[DATA FOR ANALYSIS — start]

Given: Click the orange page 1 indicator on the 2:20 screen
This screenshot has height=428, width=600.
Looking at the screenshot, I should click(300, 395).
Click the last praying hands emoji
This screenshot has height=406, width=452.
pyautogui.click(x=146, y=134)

[DATA FOR ANALYSIS — finish]

WHAT YOU ARE ASKED TO DO — Would you please write the entries out again in full, exactly as given?

ANSWER BELOW —
Given: Click the orange page 1 indicator on the 2:20 screen
This screenshot has height=428, width=600.
Looking at the screenshot, I should click(300, 395).
Click the last praying hands emoji
This screenshot has height=406, width=452.
pyautogui.click(x=146, y=134)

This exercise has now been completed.